Bicyclists don’t have to squeeze all the way to the side, and in fact, it’s not really safe for them to be over there. I hear stories all the time of people opening parked-car doors into bicyclists. (Side note: Check for bikes before you open your door, please!) We’re not in the middle of the street to be jerks - we’re just there so we don’t get hurt. This doesn’t mean you can never pass. You just have to know when and how to do it safely. Which leads me to …

2. Technically, you’re required to pass with 4 feet of space between your car and the bicyclist.

Usually that means moving over to another lane to pass, just as you would for another car (except in this case, you’re even allowed to cross a double-yellow line). On one-lane streets, this means having some patience and waiting until there is enough space to pass safely. Safety should trump speed. For what it’s worth, I personally move over to let cars pass when I get to a stop sign if I feel as if I’m slowing them significantly. Mid-block on one-lane streets, though, it’s usually too dangerous.

3. Adults are not allowed to ride bicycles on Philadelphia sidewalks.

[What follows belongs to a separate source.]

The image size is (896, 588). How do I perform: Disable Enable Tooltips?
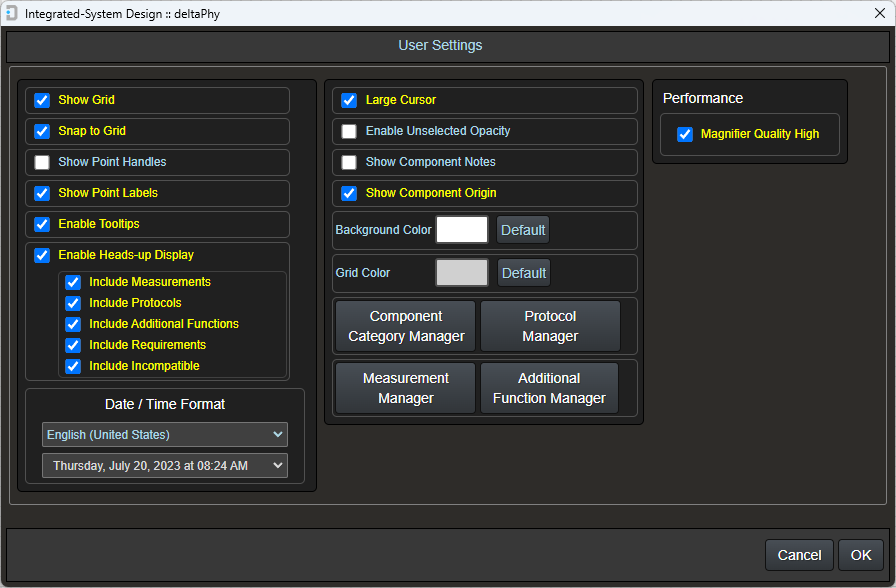click(x=41, y=224)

Kids 12 and younger are allowed, but not grown-ups. You might not like that there’s a bike in the middle of the lane, but pedestrians don’t like it when we’re on the sidewalk, so please take a deep breath and share the road. Sidewalks are for walking!

4. You’re supposed to look at the road, not at your phone.

Unlike some of these other rules that people might not know about, everybody knows this one. And yet, rarely a day passes when I don’t have to interact with a motorist who is paying more attention to Instagram than to the huge piece of machinery he or she is operating. Please look at the road while driving. Lives depend on it. When you look at your phone while driving, what you’re communicating to me is that you do not value my life.

5. Make eye contact, check your mirrors, use your turn signals.

Hint: This is a lot harder to do if you’re texting. This is basic communication and awareness - doing more of it will make you a better driver in general, and definitely make you a safer driver around bicyclists. Don’t forget that there could be a bike lane on your right side to check before you turn across it.

OK, so you understand the rules. Awesome! Don’t stop there. Here are a few more pointers that are just as important:

6.  Save your honking for emergencies.

You might not realize this if you haven’t ridden a bike near cars, but bicyclists can always hear when there’s a car behind them. “Courtesy honks” just to let a bicyclist know you’re there are unnecessary and confusing. And a honk, especially a surprise one coming from two feet behind a cyclist, can be really terrifying (they’re a lot louder when you’re not inside a car!).

7. Leapfrog is fun on the playground, not fun in traffic.

I can’t tell you how many times I’ve been passed by a motorist only to get to the next red light at the exact same time as the car that passed me. On a lot of Center City streets, a bicyclist can easily keep pace with the rest of traffic. There’s no rule that says a car “must” pass a bicycle just because it’s there.

8.  When you do pass a bicyclist, don’t do it at superspeed.

Especially if you’re passing closer than 4 feet. I think sometimes drivers take an “I just want this situation to be over as fast as possible” approach and jam their foot on the gas, which can be really scary from the bicyclist’s perspective. Take a few extra seconds to scoot past carefully, and we’ll all be safer.

9. Take a deep breath.

Please, no matter what happened at work today, no matter if you’re annoyed at the bicyclist who came before me, don’t lose sight of the fact that I’m a real human being riding my bike here, and I’m just trying to get where I’m going safely. I need your help to make that happen.